In an environment of increasing shareholder and regulatory pressure, increasing legal culpability for oil and gas companies contributing to climate change and human rights impacts, increasing reputational risk for heavily polluting companies and companies that lack transparency regarding their emissions practices, and the physical risk that climate change poses for all companies, being at the forefront of the energy transition creates a number of opportunities. Eni is one such company that is aligned with the energy transition and looks to be an industry leader, particularly within the oil supermajors.
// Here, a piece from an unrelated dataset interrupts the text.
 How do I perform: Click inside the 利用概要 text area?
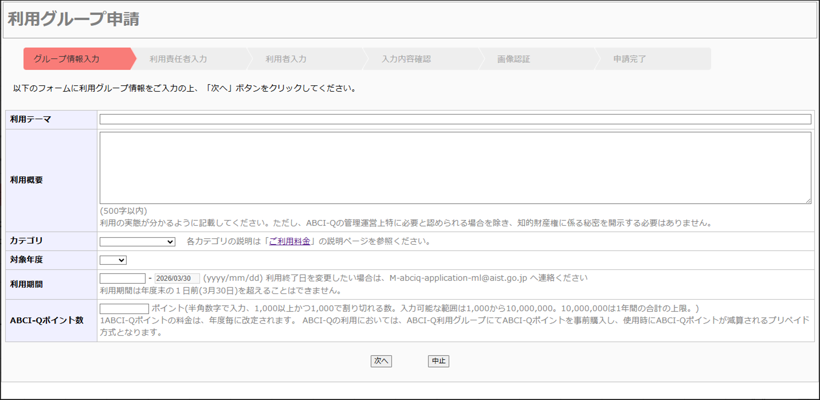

Capturing Eni’s Energy Transition With KGHG

For investors wanting to ensure that their portfolios are on the right side of that transition, the KraneShares Global Carbon Transformation ETF (KGHG) is a fund worthy of consideration. Eni SpA is its top holding, currently at 4.19%.

KGHG seeks to capture the true potential within the carbon transition by focusing on companies from within industries that are traditionally some of the highest emission offenders but are on the precipice of transitioning to renewable technologies. It goes beyond relying on just a climate pledge and offers exposure to companies making a meaningful transition to renewable energies and away from heavy carbon-emitting practices.

KraneShares believes that the upside potential of investing in these companies as they transition is enormous. These companies that are set to disrupt their industries would benefit greatly from being leaders in the transition, as the cost of carbon emissions will only become more expensive, cutting into the bottom line as demand decreases for high emissions offenders.

KGHG is an actively managed fund that invests globally across market caps and sectors in carbon emissions reducers that are taking active steps to reduce their carbon footprints and services or the carbon footprints of other companies. This also includes companies within the supply chain of the carbon-reducing companies and companies that are growing their businesses with companies that are materially reducing carbon emissions.

The fund utilizes proprietary, fundamental, bottom-up analysis using information disclosed by companies and third-party data.

KGHG carries an expense ratio of 0.89%.